The bank was able to sell off its $51 million senior leasehold mortgage secured by the ground under the Marriott Fairfield Inn & Suites at 325 West 33rd Street in Manhattan’s Pennsylvania Plaza to Magna Hospitality, while also providing about $30 million in debt to the buyer to take the collateral off its hands, Commercial Observer has learned.
Magna paid just under $57.4 million to buy the $51 million senior loan and assume control of the 239-key Penn Plaza hotel, which Wells Fargo recently procured via a deed-in-lieu foreclosure proceeding with the mezzanine debt provider and the borrower and previous owner, Hawaii-based The Shidler Group, according to city mortgage records and loan marketing materials reviewed by CO.
Newmark (NMRK)’s Mark Schoenholtz, Larry Wolfe, Jordan Roeschlaub, Dustin Stolly, Adam Etra and Miles Spencer marketed the loan on behalf of Wells Fargo, sources said. Newmark was reached after publication but declined to comment on the details of the transaction.
Magna’s purchase closed in early December, city mortgage records show.

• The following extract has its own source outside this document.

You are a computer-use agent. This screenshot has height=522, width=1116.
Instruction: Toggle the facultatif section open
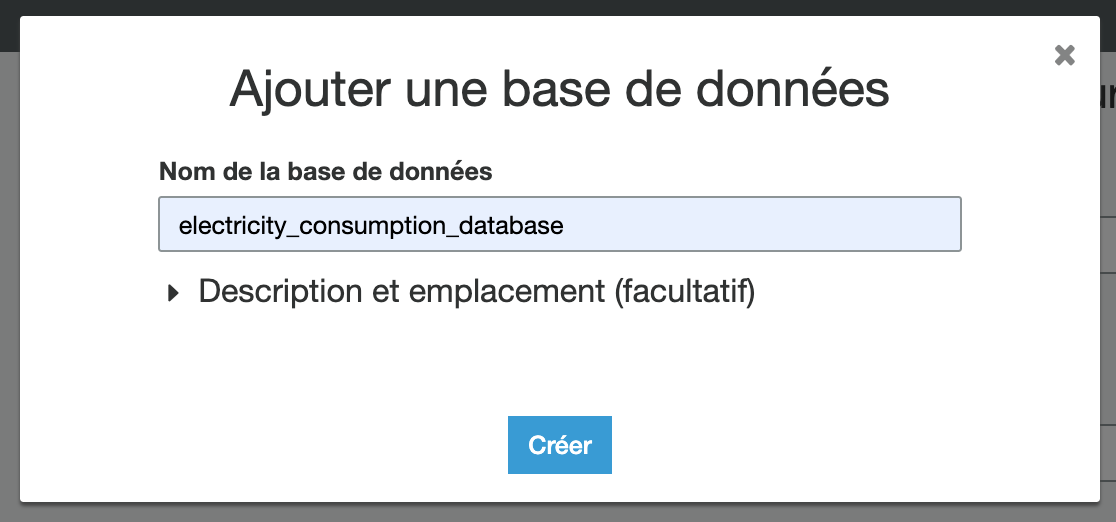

Terra Hospitality Trust, a ground lease investment entity controlled by Shidler, was listed in city mortgage records as the previous recorded owner of the ground lease (leasehold interest), which commenced on Sept. 26, 2014, following Shidler and Terra’s acquisitions of the hotel and the ground beneath it from OTO Development, a company based in South Carolina. The ground lease has 93 years remaining on its term, according to information reviewed by CO.

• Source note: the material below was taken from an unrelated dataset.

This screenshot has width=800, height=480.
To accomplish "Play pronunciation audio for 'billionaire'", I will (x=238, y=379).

The senior loan was first originated in 2015, as part of a roughly $75 million financing package that included the $60 million senior note and a $15 million mezzanine loan, as per city records and the loan marketing materials, which stated that the senior debt initially matured in September 2017 but did not “meet the extension test.”
Eventually, the senior and mezzanine lenders and Shidler agreed to a loan modification and 33-month extension through June 30 last year, with Shidler agreeing to pay down $10 million of the loan package to make it happen. The pay down was split 90 percent and 10 percent between the senior note and the mezz, respectively, which brought the balances of the loans down to roughly $51 million and $14 million.
The 22-story hotel asset, which opened in 2013, is located between Eighth and Ninth Avenues, about a block away from Penn Station within Penn Plaza. It sports the typical hotel amenities one could expect to see within prime Manhattan products, including an expansive lobby, a large dining area with outdoor seating, a business center, a fitness center, boardroom and meeting space, and a rooftop bar with southern and western views of the city and Hudson River.
Shidler acquired the hotel in the fall 2014 for just over $135 million, and then separated the ground lease interest from the fee-simple interest in the hotel, which was placed in a trust on behalf of “an educational institution,” the marketing materials stated.
COVID-19’s impact on 2020 asset-level performance aside, the activity at the hotel steadily grew in the several years leading up to March last year, registering occupancy levels above 92 percent.